## 作業内容
- A) 秀吉死去の文章で、7月13日に病状が再び悪化した秀吉が密かに呼んだのは誰か。
- B) 秀吉死去の文章から、「家康は黙って涙をこらえた。須」から「た。家康は固辞して退出した。」までをそのまま書き写してください。

## 本文
巻45 慶長3年7月~慶長4年12月 秀吉死去
慶長3年(1598)
7月大
〇上旬 病状が少し回復したので、秀吉は大阪へ赴き、日帰りで伏見へ戻った。
13日 秀吉の病状が再び悪化した。秀吉は家康を密かに呼んで、「天下はお前でなければ治まらない。自分が死ぬと、この機会に乗じて騒乱を起こす者が出るかもしれないが、その時は、お前は自ら権力をふるって平定せよ。また秀頼は幼く無援なので、しっかり保護して1人前にし、彼の力量に応じて処遇せよ」と述べた。
家康は黙って涙をこらえた。須臾あって(*しゅゆ:一呼吸おいて)家康は、「殿下がお隠れになっても秀頼を仰がないものは誰もいないでしょう。しかし、人の心は測り難いもので、殿下の知恵で子孫の事はうまく図ってください。自分のような者にそんなことがどうして出来ましょう」と答えた。秀吉は重ねて家康に「今天下に号令をかけて息子を補佐できるのは、お前の他に出来るものはいない。自分の指示に従って、お前の文武によって天下を治めてほしい」といった。家康は固辞して退出した。
そこで秀吉は、石田三成と増田長盛を呼んで自分が死んだ後のことについて相談した。
彼らには下心があって、秀吉には「殿下は神武の徳によって天下を取られた。幸い秀頼もおられるので、何故天下を(*家康のような)よそ者に譲られるのか。老臣たちで秀頼を補佐し、天下を治めさせればよろしい」と諫めた。秀吉はこの進言を受け入れて、5老5奉行の体制を定め、家康、加賀大納言利家、備中中納言秀家、安芸中納言輝元、会津中納言景勝を5大老とし、浅野長政、増田長盛、石田三成、前田玄以、長束正家に5奉行を命じた。そして、細かいことは5奉行が仕切り、大きなことは5老が相談してから実行する。5老5奉行が一致協力して、政を執行すること。派閥を作らないように、互いが覇権を競うことのないようにと命じた。

## 資料の抜粋
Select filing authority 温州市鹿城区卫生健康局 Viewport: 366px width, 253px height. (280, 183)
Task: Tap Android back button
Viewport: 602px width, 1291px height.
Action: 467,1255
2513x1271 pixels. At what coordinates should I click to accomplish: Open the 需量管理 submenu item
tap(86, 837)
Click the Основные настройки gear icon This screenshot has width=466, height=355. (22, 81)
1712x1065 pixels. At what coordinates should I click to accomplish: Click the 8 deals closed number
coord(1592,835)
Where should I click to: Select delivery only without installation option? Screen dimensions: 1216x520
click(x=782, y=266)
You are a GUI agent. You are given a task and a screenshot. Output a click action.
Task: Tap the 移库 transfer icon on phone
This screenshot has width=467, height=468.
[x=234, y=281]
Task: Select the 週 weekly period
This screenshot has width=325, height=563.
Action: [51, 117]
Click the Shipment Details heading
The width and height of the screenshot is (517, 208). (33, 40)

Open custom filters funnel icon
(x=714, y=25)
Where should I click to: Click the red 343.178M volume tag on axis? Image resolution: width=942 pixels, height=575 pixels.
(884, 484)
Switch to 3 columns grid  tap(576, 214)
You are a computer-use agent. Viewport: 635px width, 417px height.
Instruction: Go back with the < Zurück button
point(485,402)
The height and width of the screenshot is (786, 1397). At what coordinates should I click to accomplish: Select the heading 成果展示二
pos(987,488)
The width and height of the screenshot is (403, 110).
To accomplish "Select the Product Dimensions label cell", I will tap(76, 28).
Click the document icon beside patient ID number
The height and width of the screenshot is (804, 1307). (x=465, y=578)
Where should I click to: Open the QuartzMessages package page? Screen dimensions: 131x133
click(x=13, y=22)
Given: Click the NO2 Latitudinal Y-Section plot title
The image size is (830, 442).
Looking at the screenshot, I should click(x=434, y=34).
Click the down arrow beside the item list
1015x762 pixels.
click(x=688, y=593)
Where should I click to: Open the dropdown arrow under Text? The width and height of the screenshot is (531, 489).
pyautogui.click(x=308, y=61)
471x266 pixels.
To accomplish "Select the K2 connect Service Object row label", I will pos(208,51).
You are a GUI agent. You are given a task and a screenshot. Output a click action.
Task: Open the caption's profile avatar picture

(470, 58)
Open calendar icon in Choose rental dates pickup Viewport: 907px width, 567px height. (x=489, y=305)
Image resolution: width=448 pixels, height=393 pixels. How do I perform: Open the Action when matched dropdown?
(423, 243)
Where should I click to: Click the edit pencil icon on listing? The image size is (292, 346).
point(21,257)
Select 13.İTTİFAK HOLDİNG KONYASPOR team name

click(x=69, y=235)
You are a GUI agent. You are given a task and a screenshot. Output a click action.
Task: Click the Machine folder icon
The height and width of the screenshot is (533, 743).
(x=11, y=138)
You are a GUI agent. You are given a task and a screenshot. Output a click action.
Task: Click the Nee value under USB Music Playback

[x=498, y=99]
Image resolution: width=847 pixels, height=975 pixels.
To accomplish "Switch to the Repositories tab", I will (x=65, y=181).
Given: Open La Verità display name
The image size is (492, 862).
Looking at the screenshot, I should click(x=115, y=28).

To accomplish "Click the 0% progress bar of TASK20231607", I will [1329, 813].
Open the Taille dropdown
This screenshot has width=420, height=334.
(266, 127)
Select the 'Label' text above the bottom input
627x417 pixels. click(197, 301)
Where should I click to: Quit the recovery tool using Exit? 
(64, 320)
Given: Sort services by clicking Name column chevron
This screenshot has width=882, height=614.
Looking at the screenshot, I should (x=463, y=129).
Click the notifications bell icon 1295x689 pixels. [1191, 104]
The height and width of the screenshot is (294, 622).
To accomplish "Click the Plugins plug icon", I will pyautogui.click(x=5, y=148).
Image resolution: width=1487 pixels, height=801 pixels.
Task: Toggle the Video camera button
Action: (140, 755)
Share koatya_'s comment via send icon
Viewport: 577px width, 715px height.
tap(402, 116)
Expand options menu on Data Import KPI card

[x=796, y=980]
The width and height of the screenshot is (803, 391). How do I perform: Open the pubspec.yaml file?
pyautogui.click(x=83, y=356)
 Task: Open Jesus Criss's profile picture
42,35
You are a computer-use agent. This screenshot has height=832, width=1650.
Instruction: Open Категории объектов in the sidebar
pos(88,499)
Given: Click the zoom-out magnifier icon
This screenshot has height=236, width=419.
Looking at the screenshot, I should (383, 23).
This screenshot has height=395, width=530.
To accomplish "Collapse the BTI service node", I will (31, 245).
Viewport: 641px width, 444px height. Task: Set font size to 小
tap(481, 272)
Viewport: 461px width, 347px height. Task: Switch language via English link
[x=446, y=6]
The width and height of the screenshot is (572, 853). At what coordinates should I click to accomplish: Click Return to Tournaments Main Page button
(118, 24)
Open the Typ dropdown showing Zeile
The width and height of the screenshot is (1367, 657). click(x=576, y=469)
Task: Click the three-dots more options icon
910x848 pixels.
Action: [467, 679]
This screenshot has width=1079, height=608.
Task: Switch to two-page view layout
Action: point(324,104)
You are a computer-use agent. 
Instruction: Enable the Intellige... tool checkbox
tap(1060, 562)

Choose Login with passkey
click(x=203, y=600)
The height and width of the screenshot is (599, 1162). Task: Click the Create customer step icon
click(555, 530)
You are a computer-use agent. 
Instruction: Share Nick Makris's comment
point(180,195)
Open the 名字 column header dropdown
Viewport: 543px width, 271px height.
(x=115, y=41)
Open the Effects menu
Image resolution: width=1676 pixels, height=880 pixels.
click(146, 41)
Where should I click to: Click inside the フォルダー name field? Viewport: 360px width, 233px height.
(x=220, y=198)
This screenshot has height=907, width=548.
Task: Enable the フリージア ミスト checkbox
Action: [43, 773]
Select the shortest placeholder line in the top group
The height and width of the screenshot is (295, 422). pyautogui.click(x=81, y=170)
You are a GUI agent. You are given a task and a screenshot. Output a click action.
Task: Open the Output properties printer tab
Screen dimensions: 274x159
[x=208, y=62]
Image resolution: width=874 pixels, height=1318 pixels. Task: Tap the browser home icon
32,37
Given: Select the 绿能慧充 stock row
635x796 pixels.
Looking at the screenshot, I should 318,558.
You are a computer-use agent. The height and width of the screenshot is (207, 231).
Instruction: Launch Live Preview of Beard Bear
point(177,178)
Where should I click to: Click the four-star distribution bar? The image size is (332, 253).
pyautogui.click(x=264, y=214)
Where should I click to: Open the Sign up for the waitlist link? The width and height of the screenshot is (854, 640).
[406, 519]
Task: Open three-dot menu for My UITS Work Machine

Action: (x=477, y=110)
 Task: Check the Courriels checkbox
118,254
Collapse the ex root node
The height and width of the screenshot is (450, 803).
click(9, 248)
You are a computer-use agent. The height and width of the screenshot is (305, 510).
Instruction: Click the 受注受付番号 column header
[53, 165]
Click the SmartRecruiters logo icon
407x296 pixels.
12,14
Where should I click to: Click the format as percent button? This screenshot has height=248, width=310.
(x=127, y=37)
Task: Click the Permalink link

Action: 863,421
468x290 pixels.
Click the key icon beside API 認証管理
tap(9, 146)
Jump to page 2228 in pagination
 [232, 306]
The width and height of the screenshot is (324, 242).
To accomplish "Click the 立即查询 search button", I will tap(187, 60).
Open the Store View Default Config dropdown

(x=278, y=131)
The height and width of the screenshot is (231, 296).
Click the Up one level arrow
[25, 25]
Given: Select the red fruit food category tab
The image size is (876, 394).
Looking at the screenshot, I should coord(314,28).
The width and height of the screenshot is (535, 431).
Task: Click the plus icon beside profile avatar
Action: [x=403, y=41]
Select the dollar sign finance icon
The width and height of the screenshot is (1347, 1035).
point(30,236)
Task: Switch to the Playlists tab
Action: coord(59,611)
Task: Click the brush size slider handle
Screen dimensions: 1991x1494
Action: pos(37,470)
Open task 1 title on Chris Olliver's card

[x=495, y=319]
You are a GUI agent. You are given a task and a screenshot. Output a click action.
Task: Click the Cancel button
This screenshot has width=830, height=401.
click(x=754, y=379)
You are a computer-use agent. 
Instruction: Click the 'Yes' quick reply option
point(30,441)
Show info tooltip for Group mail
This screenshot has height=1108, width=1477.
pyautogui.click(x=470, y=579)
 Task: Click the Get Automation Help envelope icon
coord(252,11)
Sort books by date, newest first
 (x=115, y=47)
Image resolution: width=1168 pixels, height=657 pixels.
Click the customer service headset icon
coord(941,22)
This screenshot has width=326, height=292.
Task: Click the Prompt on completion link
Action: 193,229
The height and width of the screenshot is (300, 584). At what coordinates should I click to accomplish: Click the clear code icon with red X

## 各作業の結果
- A) 家康

- B)
家康は黙って涙をこらえた。須臾あって(*しゅゆ:一呼吸おいて)家康は、「殿下がお隠れになっても秀頼を仰がないものは誰もいないでしょう。しかし、人の心は測り難いもので、殿下の知恵で子孫の事はうまく図ってください。自分のような者にそんなことがどうして出来ましょう」と答えた。秀吉は重ねて家康に「今天下に号令をかけて息子を補佐できるのは、お前の他に出来るものはいない。自分の指示に従って、お前の文武によって天下を治めてほしい」といった。家康は固辞して退出した。